Выгодно ли вам самим быть, прежде всего, сострадательными
людьми? И выгодно ли страждущим это ваше сострадание? Но оставим на мгновение
первый вопрос без ответа. — То, чем мы глубже всего и сокровеннее всего
мучимся, непонятно и недоступно почти всем другим: в этом мы остаемся тайной и
для самого близкого нам человека, хотя бы он и хлебал с нами из одной миски. Но
всюду, где подмечают наше страдание, толкуют его весьма плоским
образом; к сущности сострадательной аффекции принадлежит то, что она лишает чужое
страдание собственно личного характера — наши “благодетели” в большей мере, чем
наши враги, суть умалители нашего достоинства и воли. В большинстве
благодеяний, оказываемых несчастным, чем-то возмутительным выглядит то
интеллектуальное легкомыслие, с которым сострадающий корчит из себя судьбу; ему
не известно ровным счетом ничего о внутренних последствиях и переплетах,
которые и называются моим илитвоим несчастьем! Общая экономия
моей души и ее балансирование путем “несчастья”, прорыв новых источников и
потребностей, затягивание старых ран, расплата со всем прошлым — все то, что
может быть связано с несчастьем, нисколько не заботит славного сострадальца: он
хочет помочь, и ему не приходит в голову, что существует личная
необходимость несчастья, что ужасы, лишения, бедствования, полунощные бдения,
приключения, риск, промахи столь же необходимы нам с тобой, как и их
противоположности, что даже, мистически выражаясь, тропа, ведущая к
собственному небу, всегда проходит через сладострастия собственного ада. Нет,
об этом он не знает ничего: “религия сострадания” (или “сердце”) велит
помогать, и думают, что лучше всего помогается тогда лишь, когда помогается
скорее всего!

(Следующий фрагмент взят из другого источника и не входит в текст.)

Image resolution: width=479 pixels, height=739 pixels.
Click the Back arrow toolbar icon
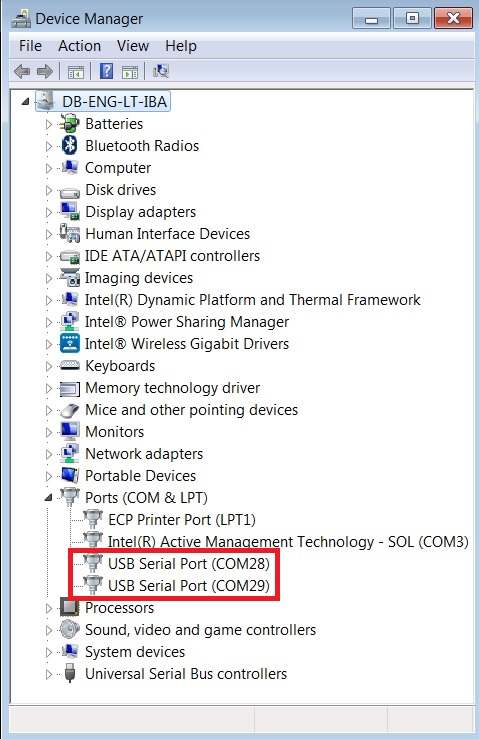pyautogui.click(x=22, y=72)
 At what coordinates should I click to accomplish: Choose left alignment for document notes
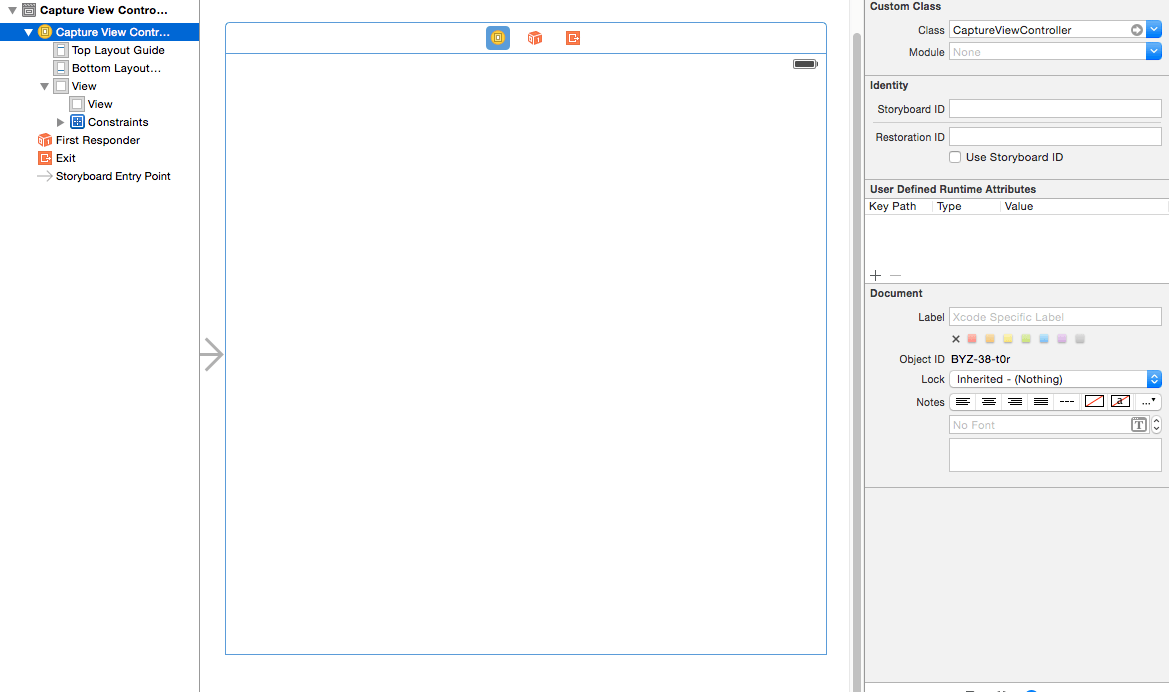[x=962, y=401]
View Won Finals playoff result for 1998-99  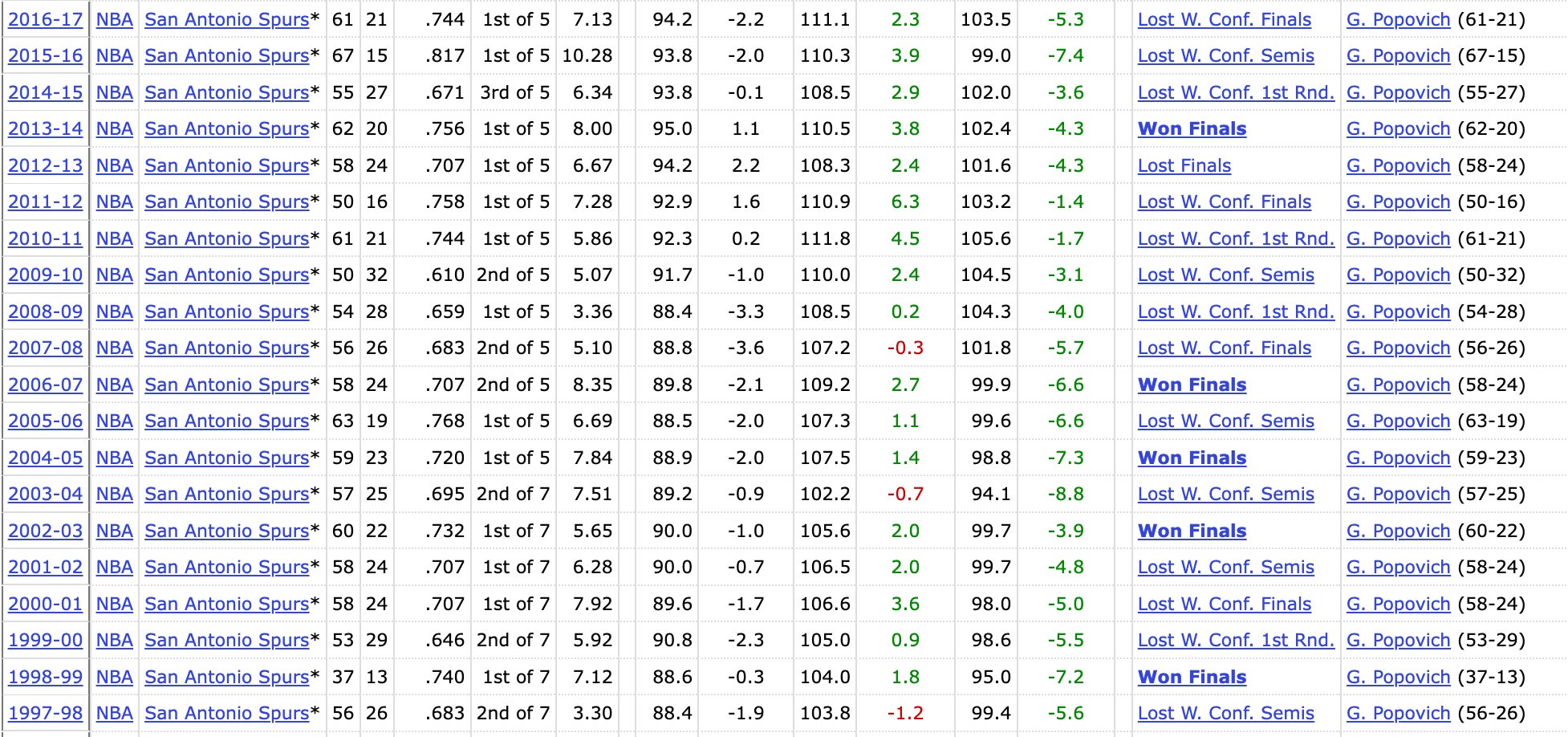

Если вы, приверженцы этой религии, действительно питаете к самим
себе те же чувства, которые вы питаете к ближним, если вы не хотите вынести и
часа собственных страданий и вечно уже загодя уклоняетесь от всяческих
несчастий, если вы воспринимаете страдание и неудовольствие как что-то злое,
ненавистное, достойное уничтожения, как позорное пятно на существовании, —
что ж, в таком случае в сердце вашем, кроме религии сострадания, есть еще и
другая религия, и эта-то последняя и является, возможно, матерью первой: религия
удобства. Ах, как мало знаете вы о счастье человека, вы,
покладистые и добродушные! ибо счастье и несчастье — братья-близнецы, которые
растут вместе или, как у вас, вместе — остаются недорослями! Но теперь
вернемся к первому вопросу. — Как же это возможно — оставаться на своем
пути! Нас вечно зазывает в сторону чей-то крик; редко видит глаз наш нечто
такое, когда не следовало бы мгновенно оставить собственное дело и ринуться на
подмогу. Я знаю это: есть сотни пристойных и похвальных способов сбить меня с
моего пути, воистину в высшей степени “моральных” способов! Ну да, взгляды
нынешних проповедников морали сострадания доходят даже до того, что именно это,
и лишь одно это, считается моральным: сбиться таким образом со своего пути
и поспешить на помощь к ближнему. Я знаю столь же явно и другое: стоит лишь мне
отдаться созерцанию действительной нужды, как я погиб! И если бы
страждущий друг сказал мне: “Смотри, я скоро умру: обещай же мне умереть вместе
со мною” — я обещал бы это, равным образом как и вид того борющегося за свою
свободу горного народца побудил бы меня протянуть ему мою руку и мою жизнь:
дабы однажды выбрать из хороших побуждений дурные примеры. Да, даже во всем
этом пробуждающем сострадание и взывающем к помощи кроется тайный соблазн: как
раз наш “собственный путь” и есть слишком суровое и ответственное дело, а
главное, слишком далекое от любви и благодарности других, — мы отнюдь не
без охоты покидаем его, его и собственнейшую нашу совесть, ютясь под совестью
других и в славном храме “религии сострадания”. Стоит лишь теперь разразиться
какой-нибудь войне, как тотчас же в сердцах благороднейших представителей
народа разражается, конечно, затаившаяся радость: они с ликованием бросаются
навстречу новой смертельной опасности, ибо в самопожертвовании за
отечество рассчитывают получить наконец это долго искомое позволение —
позволение ускользнуть от своей цели: война для них есть окольный путь
к самоубийству, но окольный путь с чистой совестью. И дабы промолчать здесь кое
о чем, я не хочу промолчать о моей морали, которая говорит мне: “Живи скрытно,
чтобы тебе удалось жить по себе! Живи в неведении того, что
кажется твоему времени наиболее важным! Проложи между собою и сегодняшним днем,
по крайней мере, шкуру трех столетий! И крики сегодняшнего дня, шум войн и
революций да будут тебе журчанием! Ты захочешь также помогать: но только тем,
нужду которых ты полностью понимаешь, ибо у них одна с тобою скорбь и
одна надежда, — твоим друзьям; и лишь таким способом,
каким ты помогаешь сам себе, — я хочу придать им больше мужества, больше
стойкости, больше простоты, больше веселья! Я хочу научить их тому, что нынче
понимают столь немногие, а те проповедники сострадания и того меньше, — сорадости!”